As analytics maturity progresses concurrently with advances in modern business intelligence, we are seeing more innovative players in the areas of analytics automation. From automating visualizations, descriptive and predictive models to creating intelligent, textual natural language summaries of analytical findings, analytics automation has arrived along with the era of citizen data science. In this article, I will showcase a few analytics automation technologies and what aspects of these offerings should be embraced.
Automating analytics is not a new concept. I have written articles before on SAP Predictive Analytics (KXEN), Tableau, TIBCO Spotfire, Microsoft Power BI and other vendors providing wonderful suggested data visualizations, outlier detection, forecasting, clustering and intelligent predictive analytics capabilities in visual analytics tools. These applications do not replace an analyst. They aid an analyst.
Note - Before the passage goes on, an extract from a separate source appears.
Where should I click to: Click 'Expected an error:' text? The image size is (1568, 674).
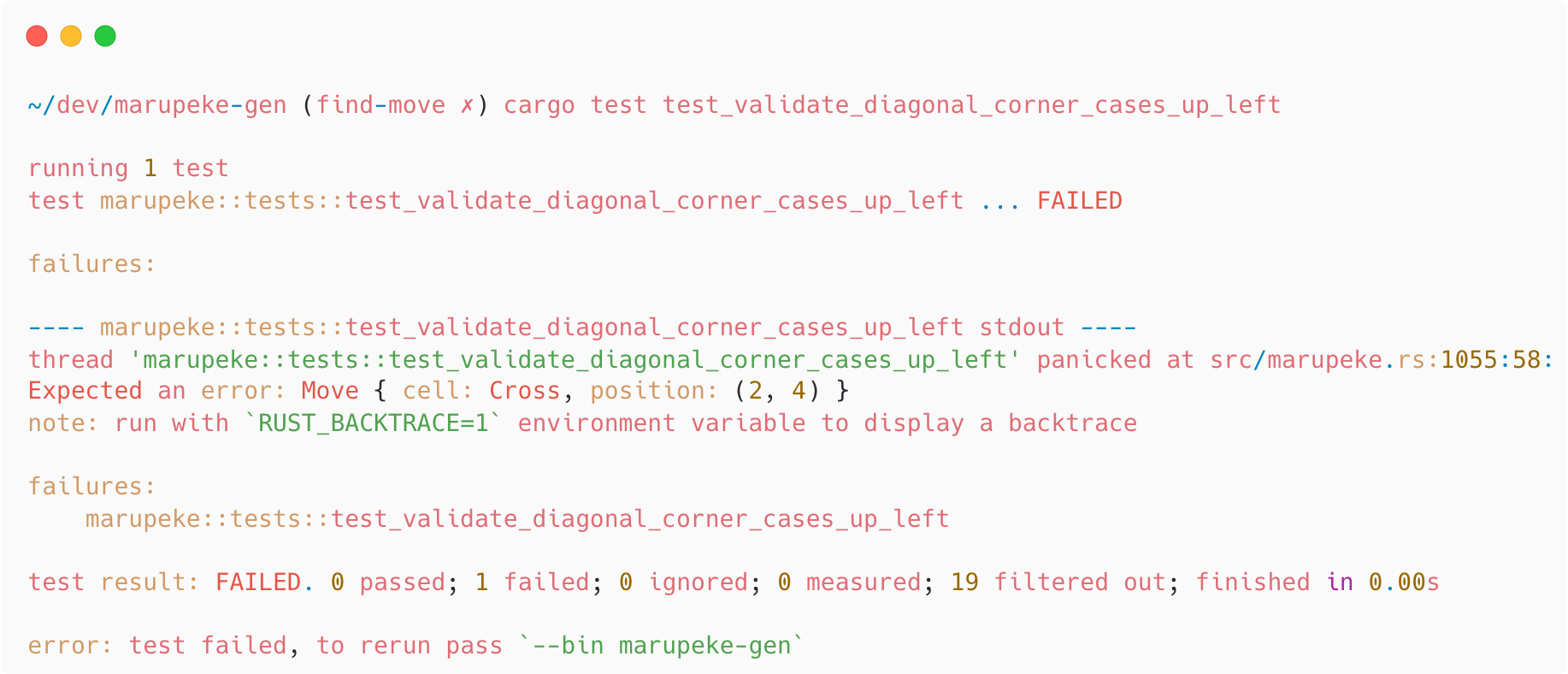click(x=157, y=391)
If an analyst or business user feeds one of these tools poor quality data, the predictive results will be poor. Think garbage in, garbage out. I believe there still is an art to designing and providing these tools data elements that accurately reflect a business process. Even if automated analytics can work through millions of variable combinations that would be unreasonable for a human to do, a human might not understand the results or a machine might not be able to decipher nuances in business context. The true beauty of automating analytics is seen when combining the human mind with the power of intelligent machine learning. Best-in-class automated analytics provides machine learning results in human-friendly, natural language along with guided recommendations.
Analytics and data science communities have been discussing the strengths and weaknesses of analytics automation for a while now. The cries for data control, security, quality and statistical domain knowledge versus quick business decision empowerment reflect many of the same battle cries heard at the beginning of the self-service BI revolution. Don’t waste your energy trying to block analytics automation. Be a hero and help less data-savvy business users understand how to use these tools properly.
Historically advanced analytics and data mining practitioners did have tools that automated steps in the overall machine learning process. For example during the data understanding step of the Cross Industry Standard Process for Data Mining (CRISP-DM), a data scientist might run routines to rapidly identify attributes with the most information gain. The example below is from classic open source Weka Explorer for data mining using Microsoft Adventure Works sample Bike Buyers data.
On the data load and preprocess screen, data quality and skewness of manually selected fields can be reviewed. On the select attributes screen, information gain and ranking routines can be run. Weka provides a vast library of predictive algorithms and granular control of model settings. The steps are not hard but there is a steep learning curve in predictive modeling data prep and technique. The CRISP-DM process can be quite time consuming. As a result, predictive modeling projects are often time boxed.
After working through all of the CRISP-DM steps and finding a reliable predictive model, the algorithm output might get embedded into a business application, report or dashboard.